聚苯乙烯纳米微粒(Polystyrene nanoparticles,PS)采用乳液聚合制备, 其粒径为 (50.0~100 nm,Shanghai Macklin Biochemical Co., Ltd)。0.25 mg·mL-1聚苯乙烯纳米微粒溶液制备:因该微球不能直接溶入水,但可采用以下方法制备其水溶液。准确称取12.5 mg聚苯乙烯纳米微粒于20 mL甲苯中,溶解完全后加入50 mL水,超声至甲苯全部挥发完,溶液呈深乳白色,即得到0.25 mg·mL-1聚苯乙烯纳米微粒溶液。1 mg·mL-1尿素(UR)储备液:准确称取0.1 g UR溶于二次水中,定容到100 mL容量瓶中得到16.65 mmol·L-1UR标准液,使用时逐级稀释;6 mol·L-1HCl溶液:取5 mL 12 mol·L-1HCl于干净的10 mL量筒中加入5 mL二次蒸馏水;3%丁二酮肟(DMG):0.18 g DMG溶解于6 mL 6 mol·L-1的HCl中得到3% DMG溶液,现配现用;2.2×10-2mol·L-1胺基硫脲(TSC):0.200 4 g TSC溶于100 mL二次水中得到2.2×10-2mol·L-1TSC溶液备用。所用试剂均为分析纯级,实验用水为二次蒸馏水。
1.2 方法
准确吸取一定量40 μg·mL-1UR溶液于试管中,加入250 μL 6 mol·L-1HCl溶液,20 μL 2.2×10-2mol·L-1TSC,150 μL 3% DMG,摇匀,置80 ℃水浴中加热20 min,冷却后,加入140 μL 0.25 mg·mL-1聚苯乙烯纳米微粒,用二次蒸馏水定容至2 mL,静置8 min。用日立F-7000荧光光谱仪(电压350 V,狭缝5 nm)获得溶液在200~700 nm的共振瑞利散射光谱,记录500 nm处的RRS强度(I),以不加UR作空白记录空白强度(I0),并计算ΔI=I0-I。
2 结果与讨论
在酸性条件下,丁二酮肟在水溶液中首先反应生成中间产物双乙酰,双乙酰进一步与尿素在稳定剂TSC的作用下共热生成稳定的红色二嗪衍生物DIK,作为RRS供体的PS与受体DIK之间发生共振瑞利散射能量转移,随着UR浓度的增加,生成的红色产物DIK越多,共振瑞利散射能量转移现象越明显,体系在500 nm处的RRS信号强度线性降低,并且在一定范围内,RRS信号降低值与UR浓度成线性关系,据此可建立检测UR的RRS-ET分析方法。
2.1 RRS和吸收光谱
在强酸及80 ℃水浴中,研究了PS体系的RRS光谱。该体系在400及500 nm处分别有一个RRS峰,500 nm处RRS信号随着UR浓度增大逐渐降低(图1),主要是由于随着UR的浓度增大,生成的DIK越来越多,RRS-ET现象越来越明显的原因。紫外吸收光谱表明,分析体系在530 nm处有吸收峰,且随着UR浓度的增大,体系的吸光度逐渐增大,是因为生成的DIK越来越多。
图1 UR-DMG-PS体系的RRS光谱
2.2 聚苯乙烯微球的表征
PS在375及500 nm处分别有一个RRS峰,随着RRS浓度的增大,其在375及500 nm处的RRS信号逐渐上升。375 nm处的RRS峰不发生共振能量转移,500 nm处谱峰与DIK之间发生共振能量转移。PS的吸收峰出现在310~330 nm处左右,随着浓度增大,吸收信号逐渐增大,波长发生微小红移,可能与其浓度有关。
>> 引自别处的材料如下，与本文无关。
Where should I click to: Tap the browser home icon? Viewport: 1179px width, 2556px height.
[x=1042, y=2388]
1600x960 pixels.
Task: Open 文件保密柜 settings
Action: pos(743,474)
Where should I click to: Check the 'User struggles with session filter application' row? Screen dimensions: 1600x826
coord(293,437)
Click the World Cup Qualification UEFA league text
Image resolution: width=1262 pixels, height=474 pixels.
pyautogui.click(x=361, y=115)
按照实验方法制备样品,取2 μL样品溶液滴到硅片表面,自然晾干后用扫描电子显微镜记录样品形貌,从图2可知,聚苯乙烯微球呈球形结构,颗粒粒度不够均匀,平均粒径为63 nm。
图2 聚苯乙烯纳米微粒的扫描电镜图像Fig.2 Scanning electron microscope image of PS
2.3 分析优化条件
对影响测定的试剂浓度进行研究。结果表明,当HCl溶液浓度为0.75 mol·L-1,TSC溶液浓度为0.22 mmol·L-1,DMG溶液浓度为19.35 mmol·L-1,聚苯乙烯纳米微粒的浓度为17.5 μg·mL-1水浴温度为80 ℃,水浴反应时间为20 min时,体系ΔI最大。因此,选择以上条件作为反应最佳条件。
2.4 工作曲线
按照实验结果绘制了体系的工作曲线。对于UR-DMG-PS体系,在一定范围内,随着UR浓度的增大,体系的ΔI值逐渐增大,尿素浓度在2.0~3 200 ng·mL-1范围内与共振瑞利散射信号降低值ΔI呈良好的线性关系(图1),线性方程为ΔI=0.327c+108.8,线性相关系数为0.9764,检出限2.0 ng·mL-1。与已报道的方法比较(表1),本方法操作简便、灵敏度高,是一种快速检测UR的新方法。
表1 测定尿素的分析方法的比较Table 1 Comparison of analytical methods for detecting UR
2.5 干扰离子的影响
2.6 样品测定
取某人不同时间段A,B和C的三种尿液,分别稀释100倍后得到样品储备液,然后取10 μL样品储备液按照实验方法测定。其含量分别为179.1,282.3和466.3 μg·mL-1尿素,样品加标回收率在94.19%~96.94%之间,RSD在4.20%~6.35%之间。
3 结 论
利用PS在超声条件下溶解于甲苯中得到乳白色悬浮液作为共振瑞利散射能量的供体。在强酸及稳定剂氨基硫脲存在条件下,丁二酮肟与尿素共热生成稳定的红色二嗪衍生物4,5-二甲基-2-咪唑酮与聚苯乙烯纳米微粒结合发生RRS-ET效应,据此建立了RRS-ET分析尿素的新方法,方法操作简单、灵敏度高、选择性好等特点。